The gold and silver ornaments that women wear for the Bihu dance follow traditional Assamese jewellery forms. The junbiri, a crescent-shaped necklace, and the keru, an ear ornament, are among the most characteristic. The application of jetuka to the palms and the Kopou Phool in the hair complete a look that has remained essentially unchanged for generations.

The Foods of Rongali Bihu: What the Kitchen Knows

Bihu food is rice food. Assam's festival kitchen begins its work days before the first day of Bohag. Women prepare pithas, rice cakes made from glutinous rice with fillings of coconut and jaggery, sesame and sugar, or simply folded around a spiced filling and steamed or fried. Til pitha and ghila pitha are the most common forms. Narikol laru, sweet balls of coconut and jaggery, are prepared in large quantities and shared with neighbours and visitors.

Jolpan is the morning refreshment of Bihu: flattened rice (chira) served with curd, jaggery, and sometimes fresh coconut. It is eaten before the main festivities begin. Beyond sweets, the Bihu meal includes xaak bhaji (green leaf stir-fry), khar (an alkaline dish unique to Assamese cooking, made from sun-dried banana peels or bamboo ash), and masor tenga, the pleasantly sour fish curry that is one of the defining flavours of Assam. Different tribal communities add their own specific preparations: Aapong, a rice beer brewed by the Mising tribe, Nam-Lao by the Tai-Ahom community, and Chuje by the Deoris.

» **Data block**
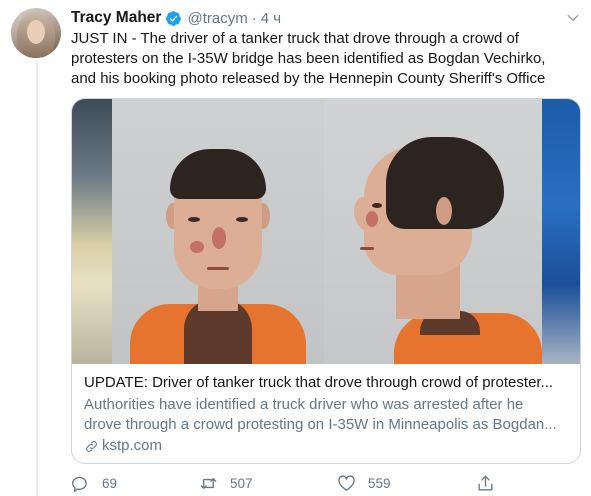  What do you see at coordinates (226, 484) in the screenshot?
I see `retweet-button: 507` at bounding box center [226, 484].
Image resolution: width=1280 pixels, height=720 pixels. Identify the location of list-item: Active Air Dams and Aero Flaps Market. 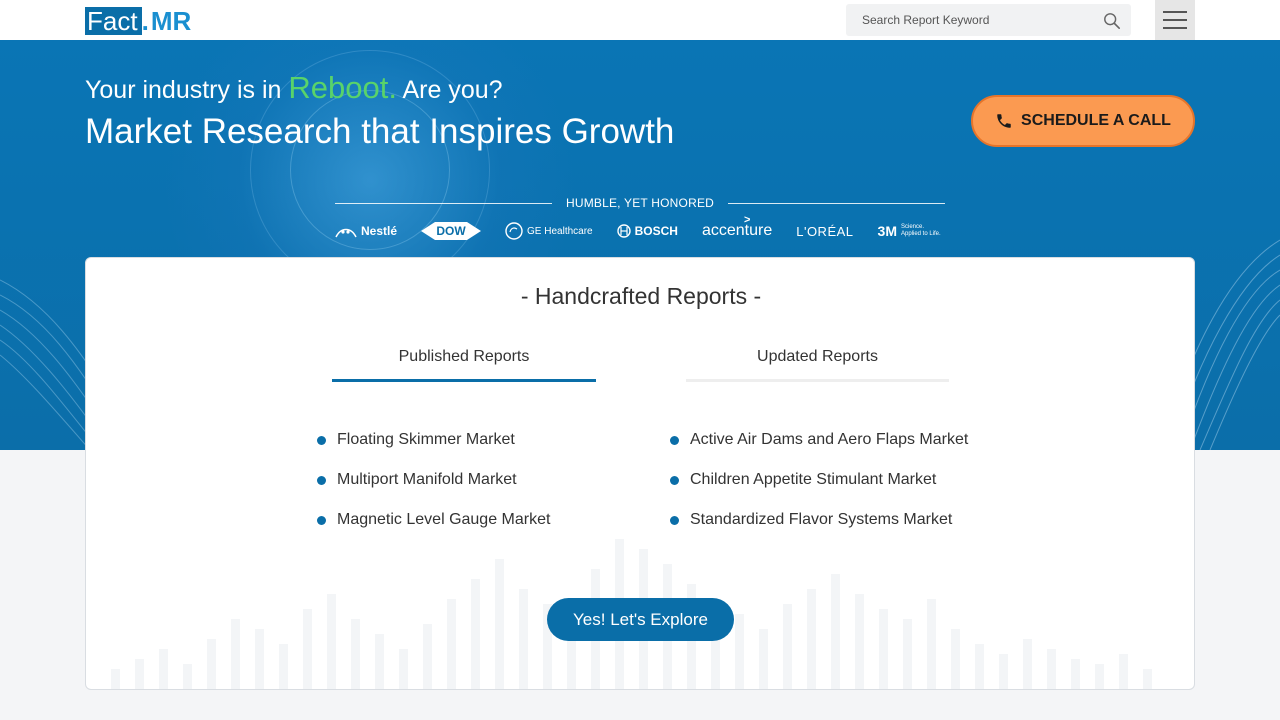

» **To do**
a – Can you reproduce the Bihu passage word for word, from "The Foods of" to "neighbours and visitors."?
b – How would the Bihu passage go on after its last sentence? Write the continuation.

» **Exercise answers**
a –
The Foods of Rongali Bihu: What the Kitchen Knows

Bihu food is rice food. Assam's festival kitchen begins its work days before the first day of Bohag. Women prepare pithas, rice cakes made from glutinous rice with fillings of coconut and jaggery, sesame and sugar, or simply folded around a spiced filling and steamed or fried. Til pitha and ghila pitha are the most common forms. Narikol laru, sweet balls of coconut and jaggery, are prepared in large quantities and shared with neighbours and visitors.

b –
This diversity of food is not incidental. It is a record of Assam's complexity as a society. The Bihu table is where the state's many communities, its indigenous peoples, its Ahom heritage, its Bengali and Bodo and Mishing populations, all appear together without contradiction.

Rongali Bihu in 2026: How the Festival Lives Today

In 2026, Rongali Bihu falls on April 14 and extends through the week. The festival looks different today than it did even two decades ago, not in its spirit but in its scale and reach. Social media platforms fill in April with Bihu reels, short videos of Bihu Naas filmed in living rooms and school auditoriums and open fields. Assamese communities across the world, in Delhi, Mumbai, London, and New York, organise Bihu events that bring together the diaspora for a day of music, dance, and food.

Bihu music has also evolved. While the classics sung by Khagen Mahanta and his contemporaries remain the emotional core of the festival, younger Assamese artists blend Bihu rhythms with contemporary instrumentation. Fusion Bihu, as some call it, arrives every April with new recordings that test the boundaries of what the tradition can contain. Some of these experiments do not last. Others find their place in the repertoire. The tradition, as always, decides what it keeps.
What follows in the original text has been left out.